The former US president’s close relationship with the convicted sex offender is under examination as part of a congressional inquiry
Former US President Bill Clinton is due to testify today as part of an investigation into a sex trafficking network set up by late convicted sex offender Jeffrey Epstein.
The disgraced financier visited the White House 17 times between 1993 and 1995 during Clinton’s term in office.
The former president is believed to have flown on Epstein’s private jet, nicknamed the ‘Lolita Express’, up to 26 times between 2001 and 2003.
Clinton’s deposition before the House Oversight Committee follows his wife Hillary’s nearly seven-hour testimony on Thursday. After that session, Committee Chairman James Comer told reporters he expected the former president’s deposition “will last even longer.”
READ MORE: Hillary Clinton’s lawyers halt Epstein congressional inquiry
“We have a lot of questions for her husband tomorrow,” Comer said, noting that Hillary Clinton responded with “I don’t know, you’ll have to ask my husband” more than a dozen times.
Newly released Justice Department files include photographs showing Bill Clinton with Epstein and his accomplice Ghislaine Maxwell. Maxwell is currently serving 20 years in prison for sex trafficking and related offenses. One undated image shows Clinton in a hot tub next to a person whose face is redacted. Another photograph shows him swimming at night with Maxwell.

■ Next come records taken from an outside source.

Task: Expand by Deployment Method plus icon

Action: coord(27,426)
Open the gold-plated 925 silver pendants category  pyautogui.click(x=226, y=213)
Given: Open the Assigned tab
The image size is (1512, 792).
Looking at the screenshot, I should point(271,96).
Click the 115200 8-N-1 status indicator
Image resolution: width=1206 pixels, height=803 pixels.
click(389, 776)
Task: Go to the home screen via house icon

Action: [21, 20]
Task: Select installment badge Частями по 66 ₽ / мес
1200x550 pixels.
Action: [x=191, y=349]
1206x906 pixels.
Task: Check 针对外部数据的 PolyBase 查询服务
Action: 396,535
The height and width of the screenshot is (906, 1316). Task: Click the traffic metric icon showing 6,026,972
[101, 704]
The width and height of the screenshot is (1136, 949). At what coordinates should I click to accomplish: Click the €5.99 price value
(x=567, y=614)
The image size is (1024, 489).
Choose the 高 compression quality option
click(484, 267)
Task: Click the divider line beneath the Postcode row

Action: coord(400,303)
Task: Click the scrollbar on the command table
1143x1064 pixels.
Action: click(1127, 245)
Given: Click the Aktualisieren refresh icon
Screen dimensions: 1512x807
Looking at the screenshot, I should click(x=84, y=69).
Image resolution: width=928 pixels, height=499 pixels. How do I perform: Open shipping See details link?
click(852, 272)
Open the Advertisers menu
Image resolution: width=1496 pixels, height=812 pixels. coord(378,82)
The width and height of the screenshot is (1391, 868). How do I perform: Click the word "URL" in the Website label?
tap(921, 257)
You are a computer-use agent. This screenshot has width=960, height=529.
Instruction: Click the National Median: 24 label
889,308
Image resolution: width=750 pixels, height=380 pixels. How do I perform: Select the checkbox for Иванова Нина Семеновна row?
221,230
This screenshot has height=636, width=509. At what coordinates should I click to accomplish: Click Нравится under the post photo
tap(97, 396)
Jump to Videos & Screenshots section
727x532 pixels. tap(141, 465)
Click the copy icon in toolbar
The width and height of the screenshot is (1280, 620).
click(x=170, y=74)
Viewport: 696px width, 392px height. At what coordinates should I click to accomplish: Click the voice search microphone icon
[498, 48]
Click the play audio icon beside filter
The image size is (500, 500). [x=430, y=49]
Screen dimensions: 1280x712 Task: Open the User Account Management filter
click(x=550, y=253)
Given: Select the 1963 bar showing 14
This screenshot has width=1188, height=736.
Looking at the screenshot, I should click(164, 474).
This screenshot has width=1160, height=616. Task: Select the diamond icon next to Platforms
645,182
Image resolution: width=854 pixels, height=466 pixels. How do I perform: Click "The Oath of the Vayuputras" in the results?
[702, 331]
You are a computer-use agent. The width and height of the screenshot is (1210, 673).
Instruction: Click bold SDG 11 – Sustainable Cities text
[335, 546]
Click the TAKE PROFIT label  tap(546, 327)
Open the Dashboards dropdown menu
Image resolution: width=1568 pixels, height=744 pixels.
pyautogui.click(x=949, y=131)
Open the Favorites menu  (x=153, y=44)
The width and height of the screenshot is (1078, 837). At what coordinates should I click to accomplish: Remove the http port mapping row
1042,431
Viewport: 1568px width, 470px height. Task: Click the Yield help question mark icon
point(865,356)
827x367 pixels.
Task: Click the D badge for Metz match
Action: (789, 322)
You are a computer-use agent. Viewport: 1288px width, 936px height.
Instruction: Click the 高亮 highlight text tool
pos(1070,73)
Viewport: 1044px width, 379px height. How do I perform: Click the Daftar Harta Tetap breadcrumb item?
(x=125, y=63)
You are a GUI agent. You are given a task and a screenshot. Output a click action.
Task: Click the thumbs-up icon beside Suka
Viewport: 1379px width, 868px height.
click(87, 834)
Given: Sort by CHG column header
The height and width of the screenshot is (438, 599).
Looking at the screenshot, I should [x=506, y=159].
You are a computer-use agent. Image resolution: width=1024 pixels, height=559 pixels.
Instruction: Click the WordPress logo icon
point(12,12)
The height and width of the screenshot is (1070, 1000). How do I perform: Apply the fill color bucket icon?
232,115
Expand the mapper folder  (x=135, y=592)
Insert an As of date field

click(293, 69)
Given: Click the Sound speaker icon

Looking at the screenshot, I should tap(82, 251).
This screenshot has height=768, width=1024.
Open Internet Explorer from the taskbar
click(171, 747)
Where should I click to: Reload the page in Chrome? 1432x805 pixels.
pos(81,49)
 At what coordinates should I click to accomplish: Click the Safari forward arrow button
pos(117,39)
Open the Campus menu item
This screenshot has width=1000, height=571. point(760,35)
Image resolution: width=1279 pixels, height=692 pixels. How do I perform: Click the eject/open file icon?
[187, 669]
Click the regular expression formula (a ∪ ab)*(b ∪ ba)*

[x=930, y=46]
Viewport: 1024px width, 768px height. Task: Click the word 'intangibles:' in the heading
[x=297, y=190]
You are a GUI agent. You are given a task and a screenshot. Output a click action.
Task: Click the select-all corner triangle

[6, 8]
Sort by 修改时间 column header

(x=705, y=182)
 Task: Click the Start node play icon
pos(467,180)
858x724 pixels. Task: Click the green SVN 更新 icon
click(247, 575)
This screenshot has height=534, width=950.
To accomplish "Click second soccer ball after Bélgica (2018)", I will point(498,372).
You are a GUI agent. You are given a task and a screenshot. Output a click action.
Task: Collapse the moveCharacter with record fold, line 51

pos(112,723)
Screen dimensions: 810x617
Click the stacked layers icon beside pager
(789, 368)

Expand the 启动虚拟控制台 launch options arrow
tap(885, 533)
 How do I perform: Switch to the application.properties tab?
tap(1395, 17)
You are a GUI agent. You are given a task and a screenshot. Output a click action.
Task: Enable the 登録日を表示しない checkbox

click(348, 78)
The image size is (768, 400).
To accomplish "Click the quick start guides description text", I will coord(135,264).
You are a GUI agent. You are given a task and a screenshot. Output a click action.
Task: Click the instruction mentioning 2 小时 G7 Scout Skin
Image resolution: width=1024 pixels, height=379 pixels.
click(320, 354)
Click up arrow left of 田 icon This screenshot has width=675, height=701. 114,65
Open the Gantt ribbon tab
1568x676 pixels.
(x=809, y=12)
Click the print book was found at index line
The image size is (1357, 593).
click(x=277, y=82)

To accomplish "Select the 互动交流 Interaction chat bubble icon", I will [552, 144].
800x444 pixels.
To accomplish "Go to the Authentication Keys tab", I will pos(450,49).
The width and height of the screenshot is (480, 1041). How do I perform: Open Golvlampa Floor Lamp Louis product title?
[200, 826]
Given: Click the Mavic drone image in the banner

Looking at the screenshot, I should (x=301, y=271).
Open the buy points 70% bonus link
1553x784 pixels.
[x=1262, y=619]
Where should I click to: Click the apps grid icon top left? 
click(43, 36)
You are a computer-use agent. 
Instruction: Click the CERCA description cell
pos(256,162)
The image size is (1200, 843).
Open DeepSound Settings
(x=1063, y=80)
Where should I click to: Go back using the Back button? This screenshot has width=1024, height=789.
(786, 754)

© Global Look Press / House Oversight Committee via Capital Pictures

© Global Look Press / Keystone Press Agency / Department Of Justice
A key Epstein accuser, Chauntae Davies, was once photographed giving Bill Clinton a neck massage. Davies has stated, however, that Clinton behaved appropriately toward her.

© Win McNamee / Getty Images
Bill Clinton was impeached in 1998 following his affair with White House intern Monica Lewinsky and subsequent accusations of perjury and obstruction of justice. The Senate acquitted him in a trial the next year. Lewinsky later called their relationship “a gross abuse of power.”
The release of millions of pages of Epstein-related documents has triggered a wave of resignations across several countries. In the UK, the political fallout has been most severe. Disgraced former UK ambassador to the US Peter Mandelson has been arrested, and the brother of King Charles, Andrew Mountbatten-Windsor, has been stripped of his titles and was briefly detained last week as part of the investigation, according to multiple media reports.
The United Nations Human Rights Council stated last week that abuses detailed in the released files “may reasonably meet the legal threshold of crimes against humanity” and demanded suspected perpetrators be prosecuted regardless of their status or wealth.